All GCC countries including Qatar have failed to submit reports to the United Nations quantifying their greenhouse gas emissions and how they plan to reduce them.
The deadline to share the data was Oct. 1 deadline, according to UN records.
Qatar is one of the highest per-capita emitters of greenhouse gases in the world because of its massive energy sector and relatively small population.
However, it is responsible for less than 0.25 percent of the world’s overall carbon dioxide emissions, according to government data published in late 2013.
As a developing country, Qatar is not legally bound to reduce its emissions, but “is making voluntary efforts and plans to contain national greenhouse gas emissions,” then-environment minister Abdulla Mubarak Al-Moadhadi wrote to the UN in 2011.
But the same document stated that Qatar would only pursue initiatives that “do not constitute a disadvantage or hindrance” to economic growth and that “greenhouse gas (emissions) from Qatar will, most likely, continue to increase in the foreseeable future.”
Doha hosted the UN’s climate change talks in 2012, known as COP18, but three years later is among the stragglers who have not provided the up-to-date data requested by officials ahead of this year’s conference, scheduled to be held in December in Paris.
French Foreign Minister Laurent Fabius urged the holdouts to file their emissions data quickly.
“I invite all countries who have not yet submitted their contribution, notably the large-scale contributors, to do so as soon as possible to contribute to an ambitious and fully successful Paris climate conference,” he said in a statement, according to AFP.
Delegates at this year’s forum in France will attempt to forge a new global pact to reduce emissions of carbon dioxide and other greenhouse gases to a level that would prevent the earth’s temperature from rising more than 2C – the internationally agreed upon threshold for preventing the most catastrophic impacts of climate change.
Qatar argued in its 2011 submission that as an energy producer, climate change “presents a double jeopardy” for the nation.

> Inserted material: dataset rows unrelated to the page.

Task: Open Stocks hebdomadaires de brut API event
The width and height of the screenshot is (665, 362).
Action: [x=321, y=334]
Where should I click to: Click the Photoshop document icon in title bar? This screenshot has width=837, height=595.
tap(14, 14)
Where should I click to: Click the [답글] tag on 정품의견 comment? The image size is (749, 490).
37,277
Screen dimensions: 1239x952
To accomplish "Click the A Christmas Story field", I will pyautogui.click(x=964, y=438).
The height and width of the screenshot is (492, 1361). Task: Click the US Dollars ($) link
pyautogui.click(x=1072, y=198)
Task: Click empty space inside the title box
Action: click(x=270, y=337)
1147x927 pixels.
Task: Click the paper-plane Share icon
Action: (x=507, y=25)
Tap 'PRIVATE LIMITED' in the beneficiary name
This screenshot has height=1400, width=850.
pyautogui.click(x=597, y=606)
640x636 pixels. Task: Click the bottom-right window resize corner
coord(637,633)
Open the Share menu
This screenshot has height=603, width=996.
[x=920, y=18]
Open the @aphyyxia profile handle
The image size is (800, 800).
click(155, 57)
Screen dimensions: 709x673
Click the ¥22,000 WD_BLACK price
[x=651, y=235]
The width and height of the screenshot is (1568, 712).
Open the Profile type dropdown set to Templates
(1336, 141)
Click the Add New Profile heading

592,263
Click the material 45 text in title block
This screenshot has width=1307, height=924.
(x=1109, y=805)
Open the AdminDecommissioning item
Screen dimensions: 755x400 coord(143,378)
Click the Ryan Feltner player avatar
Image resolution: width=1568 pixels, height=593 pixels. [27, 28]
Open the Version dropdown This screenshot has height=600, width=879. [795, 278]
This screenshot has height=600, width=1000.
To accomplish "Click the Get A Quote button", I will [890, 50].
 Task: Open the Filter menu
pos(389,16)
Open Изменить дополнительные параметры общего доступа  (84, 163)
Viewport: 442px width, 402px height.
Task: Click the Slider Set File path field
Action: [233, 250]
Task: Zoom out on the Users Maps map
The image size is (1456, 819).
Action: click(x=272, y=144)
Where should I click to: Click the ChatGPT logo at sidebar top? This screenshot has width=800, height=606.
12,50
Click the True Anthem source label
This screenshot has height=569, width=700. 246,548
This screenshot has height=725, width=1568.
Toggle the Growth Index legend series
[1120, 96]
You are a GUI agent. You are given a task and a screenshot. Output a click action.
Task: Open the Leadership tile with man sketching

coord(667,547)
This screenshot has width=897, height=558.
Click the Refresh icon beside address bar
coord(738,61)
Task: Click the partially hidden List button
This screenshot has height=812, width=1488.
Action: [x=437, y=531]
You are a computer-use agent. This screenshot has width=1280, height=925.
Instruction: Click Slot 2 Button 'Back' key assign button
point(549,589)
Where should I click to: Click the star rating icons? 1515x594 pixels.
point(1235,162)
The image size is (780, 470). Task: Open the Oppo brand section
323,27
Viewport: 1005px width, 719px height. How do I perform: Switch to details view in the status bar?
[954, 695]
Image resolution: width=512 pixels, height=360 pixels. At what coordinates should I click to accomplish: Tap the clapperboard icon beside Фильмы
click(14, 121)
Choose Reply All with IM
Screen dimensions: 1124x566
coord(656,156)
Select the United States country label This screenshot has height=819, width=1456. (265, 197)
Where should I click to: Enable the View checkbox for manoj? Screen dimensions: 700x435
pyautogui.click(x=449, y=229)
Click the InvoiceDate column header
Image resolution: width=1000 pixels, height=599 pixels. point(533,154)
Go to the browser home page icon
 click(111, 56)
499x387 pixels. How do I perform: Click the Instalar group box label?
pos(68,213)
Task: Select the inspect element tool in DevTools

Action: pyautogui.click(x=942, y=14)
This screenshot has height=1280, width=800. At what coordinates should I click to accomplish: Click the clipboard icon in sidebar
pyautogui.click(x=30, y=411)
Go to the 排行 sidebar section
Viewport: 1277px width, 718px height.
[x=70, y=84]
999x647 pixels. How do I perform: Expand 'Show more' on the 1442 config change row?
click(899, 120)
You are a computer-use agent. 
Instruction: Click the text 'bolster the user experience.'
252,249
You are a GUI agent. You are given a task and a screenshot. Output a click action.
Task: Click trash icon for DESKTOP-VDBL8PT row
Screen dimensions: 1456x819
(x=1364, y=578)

An increase in temperatures and reduction in rainfall would further stress the desert country’s environment, but Qatar would conversely face extreme financial hardships if the world suddenly stopped buying and burning its fossil fuels:
“On one hand, like other developing countries with minimal adaptive capacity, Qatar is vulnerable to the physical impact of climate change on its ecology and human systems and resources.
On the other hand, due to its total dependence on the export of carbon based resources, there is an uncertainty and concerns from the potentially negative economic impact of implementation of carbon-reduction policies, by consumer countries.”
The World Bank estimates that Qatar emitted 83.88 million tonnes of carbon in 2011, up from 75.28 million the year before.
By comparison, Saudi Arabia emitted 520.28 million tonnes in 2011 while the world’s largest polluter, China, emitted 9.02 billion tonnes of carbon dioxide, according to the same data set.
Qatar’s energy sector is responsible for more than 90 percent of the country’s greenhouse gas emissions, according to the government.
Together with the country’s largest oil and gas firms, the government has targeted flaring – a widespread practice in the energy industry of burning natural gas that cannot be recovered or processed – as a way of reducing Qatar’s greenhouse gas emissions.
Flaring accounts for 12 percent of the greenhouse gases emitted by Qatar’s energy industry, according to RasGas.
Both RasGas and Qatar Gas have spent millions of dollars in recent years to reduce flaring. In what was billed as the biggest project of its kind, Qatar Gas inaugurated a massive project in April to recover the gas flared during liquefied natural gas loading at Ras Laffan Port.
That initiative alone was estimated to cut greenhouse gas emissions by the equivalent of 1.6 million tonnes of carbon dioxide, or roughly 1.9 percent of the country’s 2011 emissions.
Qatar is also funding research into carbon capture and storage technology that would prevent emissions from reaching the atmosphere. The country is home to both the Doha Carbon and Energy Forum as well as the Qatar Carbonates and Carbon Storage Research Centre.
But despite the country’s efforts, some local observers have argued that Qatar needs to conduct more detailed research into the sources of its emissions.
Alex Amato, the head of sustainability at the Qatar Green Building Council, previously wrote:
“You can’t manage if you don’t measure. The reason for carrying out (a rigorous analysis of the nation’s CO2 consumption footprint include identifying) areas of the economy that are the CO2 ‘hotspots’ that require suitable attention to effect reductions…
For example, just what is the carbon footprint of all the food that is flown into Qatar? What is the CO2 footprint of all the construction materials that will go into Qatar’s rapidly expanding infrastructure programme? Will these be the real ‘hotspots’ when the CO2 footprint of exported oil and gas production is stripped out of the national calculation? At present we just don’t know.”